Application of the PageRank algorithm to evaluate microarrays

In September 2005, Julie L. Morrison et al. published an article in the journal BMC Bioinformatics called “GeneRank: Using search engine technology for the analysis of microarray experiments.” This article can be found here: http://www.biomedcentral.com/1471-2105/6/233

Every cell in an organism has the same genes, but different genes are “turned on” and “turned off” in different cells. Cells in the kidney, for example, express different genes than cells in the brain because they serve different functions. A microarray is an experimental technique where scientists can see the expression levels of thousands of genes in a group of cells. Scientists can then compare the microarrays to see the relationship between the cell’s function and gene expression. Microarrays may be compared between different organs, different times during embryonic development, cells treated with drugs versus cells not treated with drugs, cancerous versus non-cancerous cells, etc.

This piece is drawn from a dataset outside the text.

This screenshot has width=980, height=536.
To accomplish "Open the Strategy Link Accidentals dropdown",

Because of the huge sets of data involved, one challenge of microarray analysis is to prioritize the most important genes to analyze. Morrison et al. applied Google’s PageRank idea to the analysis of microarrays. In class, we discussed how PageRank ranks webpages. Similarly, GeneRank ranks the genes analyzed in the microarray. Analogous to the webpages that appear at the top of a search query that the web user will look first, the goal of GeneRank is to give a clear answer for what genes scientists should investigate first.

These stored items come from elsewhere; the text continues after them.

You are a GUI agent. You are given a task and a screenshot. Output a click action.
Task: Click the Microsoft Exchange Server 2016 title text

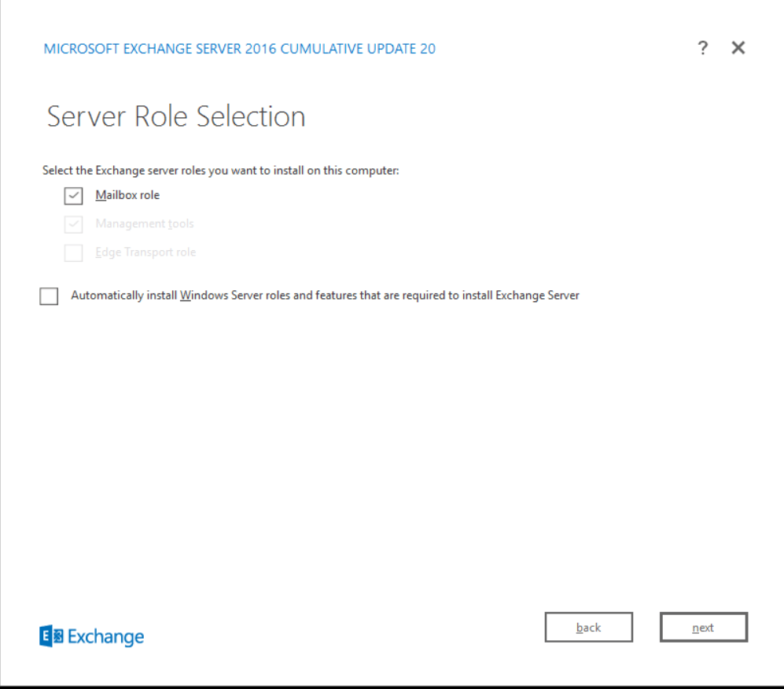(239, 49)
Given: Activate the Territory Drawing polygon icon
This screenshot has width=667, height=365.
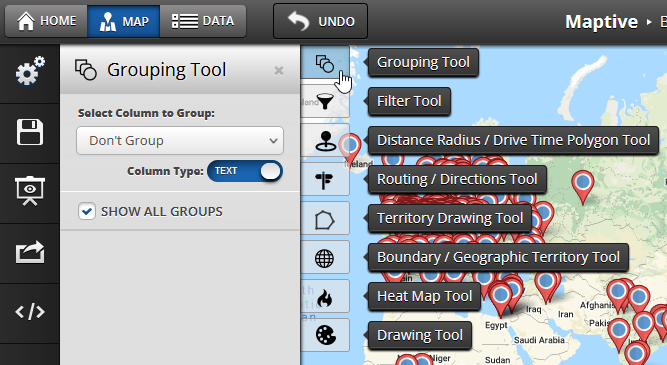Looking at the screenshot, I should 325,219.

The structure of GeneRank closely mirrors the structure of Google’s PageRank. As we discussed in class, the basic idea behind PageRank is that webpages are highly ranked if there are links to it from other highly ranked webpages. Similarly in GeneRank, a gene is highly ranked if it is associated with other genes with high ranks. While a webpage is a node in PageRank, each gene is a node in GeneRank. In PageRank, hyperlinks represent edges. In GeneRank, edges are represented by previously known biological knowledge about the association between the two genes connected by the edge. Thus, GeneRank draws attention to the structural network connecting different genes.

Traditional analysis of microarrays depends on the expression fold changes; a gene is considered important if there is a large difference between its expression level in the control group versus the experimental group. With GeneRank, the expression data is combined with connectivity data—how related the gene is with other genes, and especially with other highly-ranked genes. The relative contributions of expression and connectivity data to a gene’s priority score can be altered in the GeneRank algorithm. The authors suggest that GeneRank should be used alongside the traditional way of analyzing microarrays.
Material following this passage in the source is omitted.